TO BE DONE:
**A.** In the office Christmas party guide below, reproduce the passage from "As you know, hearing" up to and including "arse of things.".
**B.** In the office Christmas party guide below, whom does the writer quote as saying, "If you start thinking you're a state, you definitely are a state"?

How to Survive Your Office Christmas Party
18 December 2020Mike Skinner once said, “If you start thinking you’re a state, you definitely are a state”. What he means is, you don’t realise you’re too drunk until it’s too late. As wise as this rhyme is, it doesn’t really help does it? But maybe this handy guide to handling your office Christmas party will.
As you know, hearing stories about drunk people is fun. Being told detailed tales about your drunken behaviour rarely is, though. The thing is, we all have good intentions not to make a complete arse of things.
Like at the start of every week: we buy fresh vegetables, we pencil in yoga sessions, we’re going to finish that book we started three months ago. By Sunday, the vegetables are rotten, the yoga mat has yet to be rolled out, and your book is gathering dust. It’s okay – you’re not alone.
What we’re trying to say is, despite your best efforts, things can and do go wrong. And sometimes that’s not a bad thing. But when you’re with your colleagues at an office Christmas party, it can be.
How Much Embarrassment Can You Handle?
If you’re someone who embarrasses easily or is generally quite sensible, this article might not be for you. You know your limits, and you’re not a risk at an office Christmas party.
If you’re a shameless soul that we couldn’t paint red cheeks on, you might as well close your laptop right now. We’re not sure if we can do much for you. It must be strange to have no self-reflection function, but good for you.

PROVIDED MATERIAL:

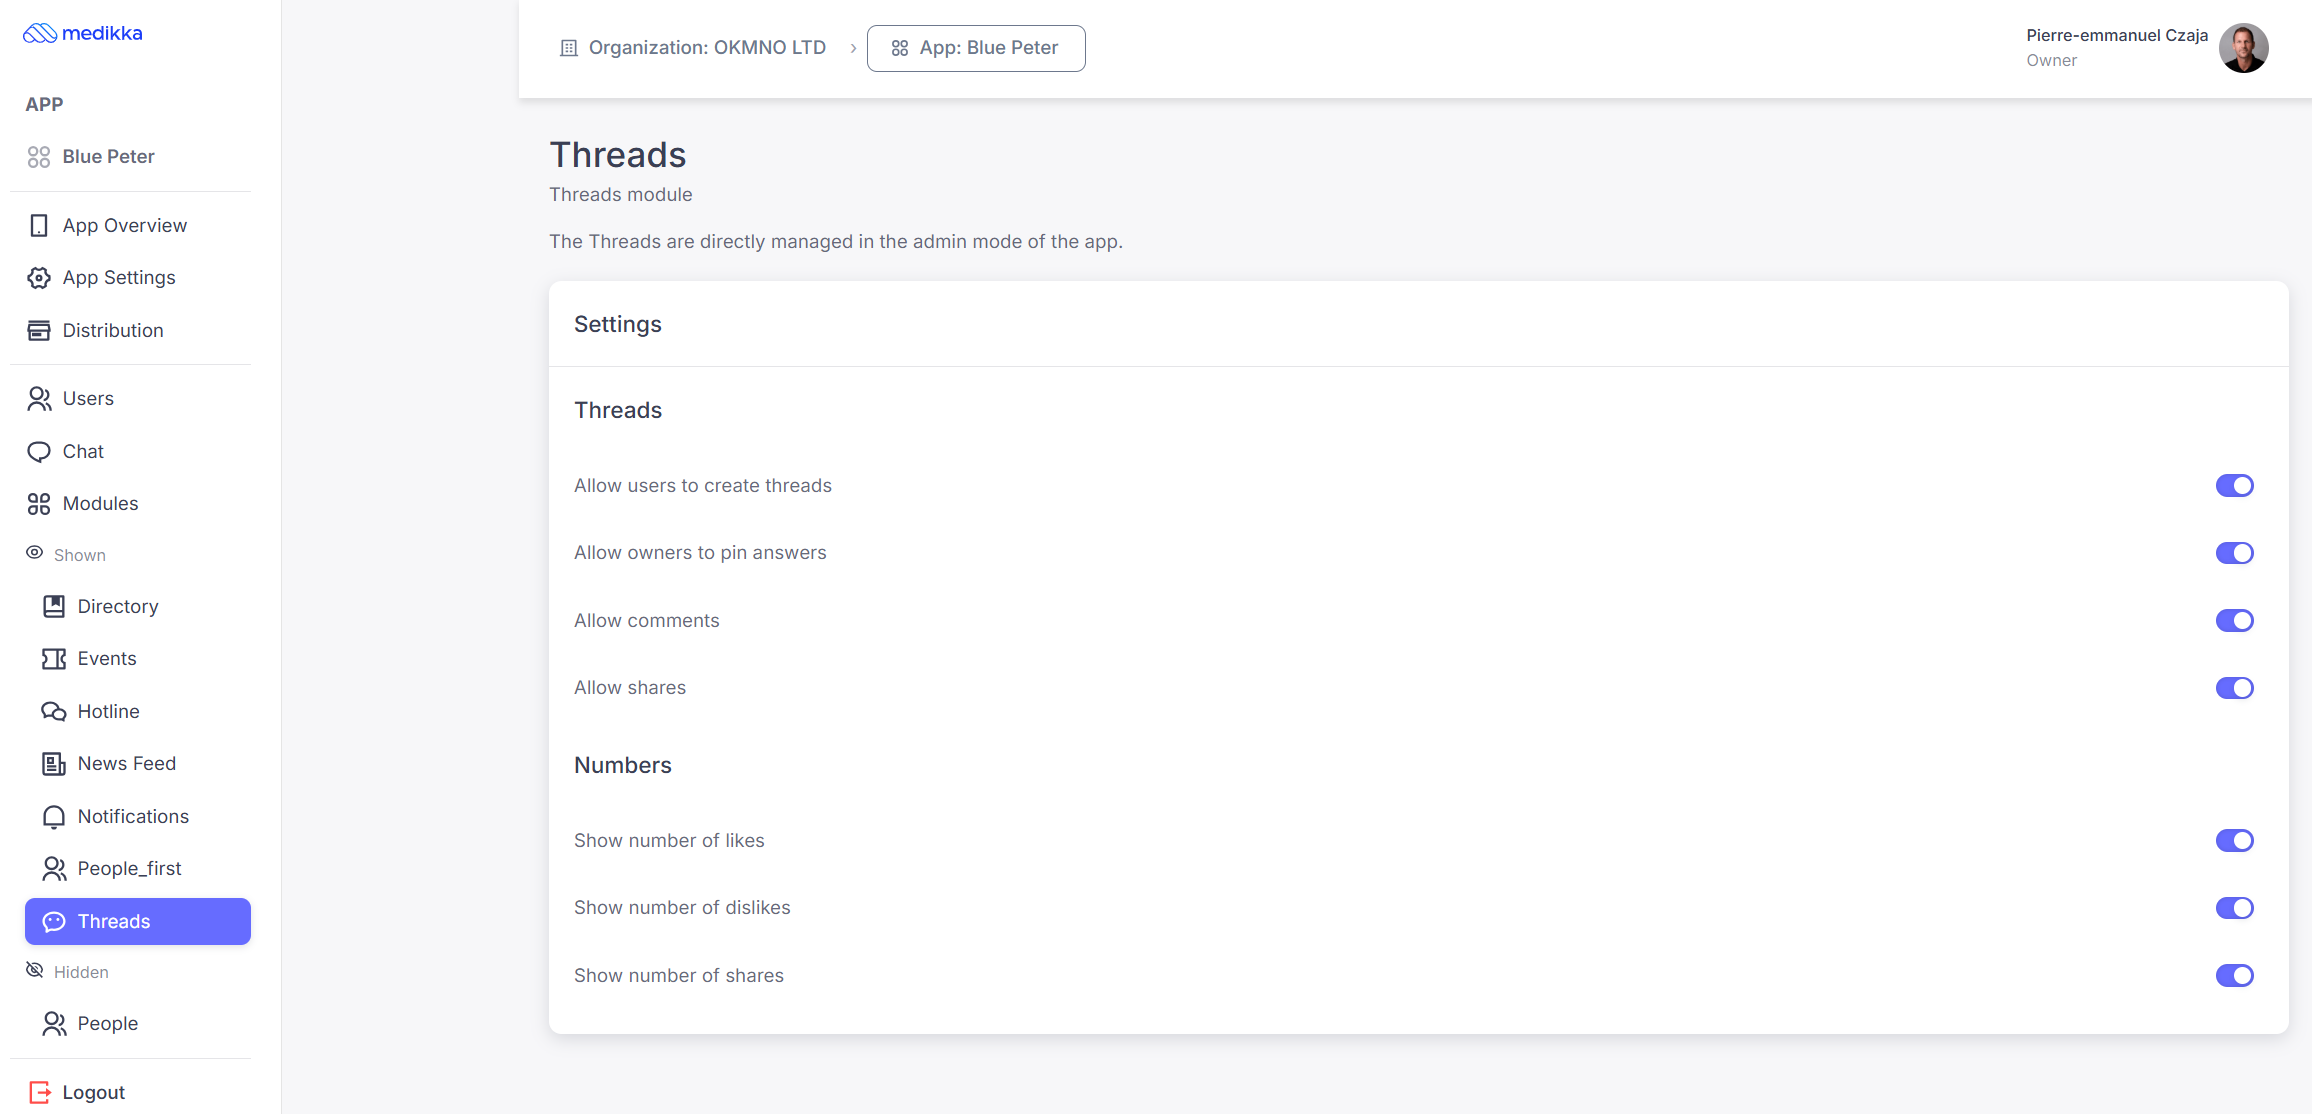Expand the Hidden modules section
This screenshot has width=2312, height=1114.
click(67, 972)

RESPONSES TO THE EXERCISE:
**A.**
As you know, hearing stories about drunk people is fun. Being told detailed tales about your drunken behaviour rarely is, though. The thing is, we all have good intentions not to make a complete arse of things.

**B.** Mike Skinner